[Records for processing]
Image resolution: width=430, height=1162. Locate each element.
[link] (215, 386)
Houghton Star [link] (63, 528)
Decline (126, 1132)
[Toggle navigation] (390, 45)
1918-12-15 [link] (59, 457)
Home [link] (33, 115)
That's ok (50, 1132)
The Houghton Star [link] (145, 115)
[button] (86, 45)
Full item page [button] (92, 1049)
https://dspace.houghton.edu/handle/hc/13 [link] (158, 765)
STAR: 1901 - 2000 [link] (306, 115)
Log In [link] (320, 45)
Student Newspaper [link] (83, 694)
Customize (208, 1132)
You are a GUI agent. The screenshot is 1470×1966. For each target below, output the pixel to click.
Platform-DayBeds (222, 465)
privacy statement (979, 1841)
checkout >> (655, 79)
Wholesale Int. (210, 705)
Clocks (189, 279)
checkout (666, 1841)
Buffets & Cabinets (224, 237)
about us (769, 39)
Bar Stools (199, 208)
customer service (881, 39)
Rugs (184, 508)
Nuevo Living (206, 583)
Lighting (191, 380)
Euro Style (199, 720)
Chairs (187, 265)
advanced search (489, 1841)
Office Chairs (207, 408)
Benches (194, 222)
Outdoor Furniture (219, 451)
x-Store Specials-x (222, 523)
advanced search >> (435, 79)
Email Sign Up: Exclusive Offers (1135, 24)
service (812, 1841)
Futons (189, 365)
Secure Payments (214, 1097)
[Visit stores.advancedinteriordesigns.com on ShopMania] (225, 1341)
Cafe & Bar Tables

[Task to carry out]
The answer consists solely of the lines from the one containing "Lighting (191, 380)" through the last line of the data above, reproduced exactly.

[Output for this task]
Lighting (191, 380)
Euro Style (199, 720)
Chairs (187, 265)
advanced search (489, 1841)
Office Chairs (207, 408)
Benches (194, 222)
Outdoor Furniture (219, 451)
x-Store Specials-x (222, 523)
advanced search >> (435, 79)
Email Sign Up: Exclusive Offers (1135, 24)
service (812, 1841)
Futons (189, 365)
Secure Payments (214, 1097)
[Visit stores.advancedinteriordesigns.com on ShopMania] (225, 1341)
Cafe & Bar Tables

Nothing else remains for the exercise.